I have no time whatsoever for Jacob Zuma, he is an obstinate shyster who knowingly presided over the destruction of democratic South Africa. It is not a compliment to the Zulu people that the majority of them voted for Zuma despite knowing his sins, but it is also a fact that they did. Pragmatically, I am delighted for the people of KwaZulu Natal that the ANC, IFP, and DA were able to put aside their differences and work together to keep Zuma’s band of miscreants at bay. Ideologically, however, I am forced to concede that the Zulu people have been purposefully denied their democratic will.

Had the Zulu people claimed their right to self-determination, they would currently be governed according to their chosen custom. Zuma was ostensibly fighting for traditional African leadership and the return of African values.

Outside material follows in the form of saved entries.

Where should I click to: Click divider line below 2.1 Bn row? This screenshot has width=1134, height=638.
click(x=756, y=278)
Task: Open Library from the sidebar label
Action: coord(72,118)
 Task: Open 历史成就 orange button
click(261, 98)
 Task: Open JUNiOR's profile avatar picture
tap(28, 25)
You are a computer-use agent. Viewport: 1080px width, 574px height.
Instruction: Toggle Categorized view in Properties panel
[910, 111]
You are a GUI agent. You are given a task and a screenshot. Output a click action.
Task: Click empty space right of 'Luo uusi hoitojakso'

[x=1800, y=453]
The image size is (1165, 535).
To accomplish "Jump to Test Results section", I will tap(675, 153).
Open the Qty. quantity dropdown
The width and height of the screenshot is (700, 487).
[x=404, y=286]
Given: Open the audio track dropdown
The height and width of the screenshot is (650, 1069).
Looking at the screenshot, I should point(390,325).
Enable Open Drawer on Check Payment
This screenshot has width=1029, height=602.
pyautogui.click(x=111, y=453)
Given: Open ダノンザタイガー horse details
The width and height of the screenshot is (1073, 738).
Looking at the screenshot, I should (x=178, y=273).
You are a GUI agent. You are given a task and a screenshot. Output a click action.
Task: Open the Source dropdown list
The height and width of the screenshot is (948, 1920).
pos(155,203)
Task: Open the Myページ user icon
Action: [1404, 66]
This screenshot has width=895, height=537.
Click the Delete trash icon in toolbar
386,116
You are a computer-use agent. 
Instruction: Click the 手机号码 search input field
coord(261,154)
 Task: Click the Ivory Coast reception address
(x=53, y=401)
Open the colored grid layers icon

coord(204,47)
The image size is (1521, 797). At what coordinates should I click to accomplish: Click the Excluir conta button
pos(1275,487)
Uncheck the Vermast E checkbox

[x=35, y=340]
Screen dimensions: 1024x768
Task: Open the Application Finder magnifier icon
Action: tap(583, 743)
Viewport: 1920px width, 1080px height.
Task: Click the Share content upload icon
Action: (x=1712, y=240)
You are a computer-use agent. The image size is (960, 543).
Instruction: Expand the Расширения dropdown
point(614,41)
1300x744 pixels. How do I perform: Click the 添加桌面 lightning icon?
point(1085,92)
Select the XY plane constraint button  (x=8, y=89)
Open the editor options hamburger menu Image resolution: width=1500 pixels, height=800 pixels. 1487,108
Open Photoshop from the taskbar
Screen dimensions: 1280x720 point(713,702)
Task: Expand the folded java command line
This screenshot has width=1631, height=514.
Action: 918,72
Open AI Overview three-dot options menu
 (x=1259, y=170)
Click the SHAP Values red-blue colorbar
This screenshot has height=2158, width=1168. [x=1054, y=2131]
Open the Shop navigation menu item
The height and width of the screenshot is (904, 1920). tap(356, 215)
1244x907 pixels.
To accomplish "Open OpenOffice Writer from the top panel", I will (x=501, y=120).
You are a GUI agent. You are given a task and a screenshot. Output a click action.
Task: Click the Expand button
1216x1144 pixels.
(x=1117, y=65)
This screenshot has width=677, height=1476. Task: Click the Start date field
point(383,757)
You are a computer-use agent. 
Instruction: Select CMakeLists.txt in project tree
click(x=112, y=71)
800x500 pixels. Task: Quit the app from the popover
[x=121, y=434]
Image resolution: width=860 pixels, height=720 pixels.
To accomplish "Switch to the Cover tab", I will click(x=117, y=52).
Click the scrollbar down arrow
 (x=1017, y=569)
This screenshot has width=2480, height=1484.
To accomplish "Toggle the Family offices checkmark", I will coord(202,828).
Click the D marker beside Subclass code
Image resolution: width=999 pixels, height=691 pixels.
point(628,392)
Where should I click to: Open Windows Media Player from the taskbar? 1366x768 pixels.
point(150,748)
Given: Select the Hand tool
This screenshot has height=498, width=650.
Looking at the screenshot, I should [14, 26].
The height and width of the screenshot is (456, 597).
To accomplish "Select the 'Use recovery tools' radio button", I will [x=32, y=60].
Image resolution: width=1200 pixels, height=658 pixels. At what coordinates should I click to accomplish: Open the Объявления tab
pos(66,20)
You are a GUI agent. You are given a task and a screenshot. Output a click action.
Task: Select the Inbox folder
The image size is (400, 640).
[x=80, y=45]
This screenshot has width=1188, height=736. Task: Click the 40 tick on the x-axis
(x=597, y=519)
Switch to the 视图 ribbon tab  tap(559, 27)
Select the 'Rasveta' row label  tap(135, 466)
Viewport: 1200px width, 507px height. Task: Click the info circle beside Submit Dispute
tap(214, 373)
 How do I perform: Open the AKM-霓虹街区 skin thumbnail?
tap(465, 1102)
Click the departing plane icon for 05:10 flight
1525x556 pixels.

All are minorities in South Africa

My preference for Cape Independence is well documented, but self-determination is far more profound than any discussion about secession. Self-determination is now recognised as a fundamental human right. At its heart, it is about ensuring that different communities whose existence may not correlate with existing national borders, are able to be governed according to their chosen custom and democratic will. Where they are at odds with the views of the national government, this right becomes immeasurably more important.

Ironically, race based-policy in South Africa obscures a potent truth; that we all belong to minority groups. Banding us together by skin colour created an artificial majority, but this majority will not survive coalition politics.

South Africa should never have been constituted as a unitary state, we are simply too diverse. That will sort itself out soon enough. In the meantime, if communities want to be able to safeguard their own future, they need to protect themselves from the whims of coalition government by claiming their right to self-determination.

Those that don’t will increasingly have the decisions of others with whom they may vehemently disagree, forced upon them whether the majority of them like it or not.